首先,对本申请实施例所提供技术方案的应用场景进行介绍。具体的,本申请实施例所提供技术方案可能应用于各类框架的存储系统:
示例性的,图1为本申请实施例提供的一种存储系统的示意图。其中,该存储系统100可以理解为将数据存储在多台独立的存储节点上的存储系统。其中,图1中终端121至终端125可以为将数据写入存储系统或从存储系统中读取数据。存储节点111至存储节点114用于存储数据。
在一种可能的设计中,图1中存储节点111至存储节点114可以分别为独立的服务器,进而图2所示为一种分布式存储系统的示意图。该分布式存储系统包括一个或多个服务器210(图2中示例性示出了三个服务器210),各个服务器210之间可以相互通信。服务器210是一种即具有计算能力又具有存储能力的设备,例如服务器、台式计算机等。在软件上,每台服务器210上具有操作系统。在服务器210上可以创建虚拟机207,虚拟机207所需的计算资源来源于服务器210本地的处理器212和内存213,而虚拟机207所需的存储资源既可以来源于服务器210本地的硬盘205,也可以来自其他服务器210中的硬盘205。此外,虚拟机207中可以运行各种应用程序,用户可以通过虚拟机207中的应用程序触发读/写数据请求。虚拟机207作为客户端访问分布式存储系统。
在硬件上,如图2所示,服务器210至少包括处理器212、内存213、网卡214和硬盘205。处理器212、内存213、网卡214和硬盘205之间通过总线连接。其中,处理器212和内存213用于提供计算资源。具体地,处理器212是一个中央处理器(central processing unit,CPU),用于处理来自服务器210外部的数据访问请求,或者服务器210内部生成的请求。示例性的,处理器212接收终端发送的写数据请求时,会将这些写数据请求中的数据暂时保存在内存213中。当内存213中的数据总量达到一定阈值时,处理器212将内存213中存储的数据发送给硬盘205进行持久化存储。除此之外,处理器212还用于数据进行计算或处理,例如元数据管理、重复数据删除、数据压缩、数据校验、虚拟化存储空间以及地址转换等。图2中仅示出了一个CPU212,在实际应用中,CPU212的数量往往有多个,其中,一个CPU212又具有一个或多个CPU核。本实施例不对CPU的数量,以及CPU核的数量进行限定。
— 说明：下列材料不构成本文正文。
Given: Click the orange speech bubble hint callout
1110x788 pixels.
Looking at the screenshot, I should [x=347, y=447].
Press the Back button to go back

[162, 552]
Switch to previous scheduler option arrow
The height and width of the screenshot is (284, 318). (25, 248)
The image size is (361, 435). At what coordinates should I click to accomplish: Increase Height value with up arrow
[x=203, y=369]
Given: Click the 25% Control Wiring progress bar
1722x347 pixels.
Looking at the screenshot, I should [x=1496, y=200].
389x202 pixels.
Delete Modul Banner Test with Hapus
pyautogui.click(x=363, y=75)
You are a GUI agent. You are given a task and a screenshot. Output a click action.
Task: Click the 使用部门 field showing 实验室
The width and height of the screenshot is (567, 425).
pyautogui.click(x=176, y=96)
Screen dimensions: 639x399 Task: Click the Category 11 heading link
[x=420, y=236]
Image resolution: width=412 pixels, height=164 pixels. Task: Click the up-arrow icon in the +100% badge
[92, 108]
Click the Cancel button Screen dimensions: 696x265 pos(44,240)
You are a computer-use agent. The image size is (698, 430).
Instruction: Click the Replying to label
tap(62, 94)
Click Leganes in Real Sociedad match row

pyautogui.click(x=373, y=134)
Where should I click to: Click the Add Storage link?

内存213是指与处理器直接交换数据的内部存储器,它可以随时读写数据,而且速度很快,作为操作系统或其他正在运行中的程序的临时数据存储器。内存包括至少两种存储器,例如内存既可以是随机存取存储器,也可以是只读存储器(Read Only Memory,ROM)。举例来说,随机存取存储器是动态随机存取存储器(Dynamic Random Access Memory,DRAM),或者存储级存储器(Storage Class Memory,SCM)。DRAM是一种半导体存储器,与大部分随机存取存储器(Random Access Memory,RAM)一样,属于一种易失性存储器(volatile memory)设备。SCM是一种同时结合传统储存装置与存储器特性的复合型储存技术,存储级存储器能够提供比硬盘更快速的读写速度,但存取速度上比DRAM慢,在成本上也比DRAM更为便宜。然而,DRAM和SCM在本实施例中只是示例性的说明,内存还可以包括其他随机存取存储器,例如静态随机存取存储器(Static Random Access Memory,SRAM)等。而对于只读存储器,举例来说,可以是可编程只读存储器(Programmable Read Only Memory,PROM)、可抹除可编程只 读存储器(Erasable Programmable Read Only Memory,EPROM)等。另外,内存213还可以是双列直插式存储器模块或双线存储器模块(Dual In-line Memory Module,简称DIMM),即由动态随机存取存储器(DRAM)组成的模块,还可以是固态硬盘(Solid State Disk,SSD)。实际应用中,服务器210中可配置多个内存213,以及不同类型的内存213。本实施例不对内存213的数量和类型进行限定。此外,可对内存213进行配置使其具有保电功能。保电功能是指系统发生掉电又重新上电时,内存213中存储的数据也不会丢失。具有保电功能的内存被称为非易失性存储器。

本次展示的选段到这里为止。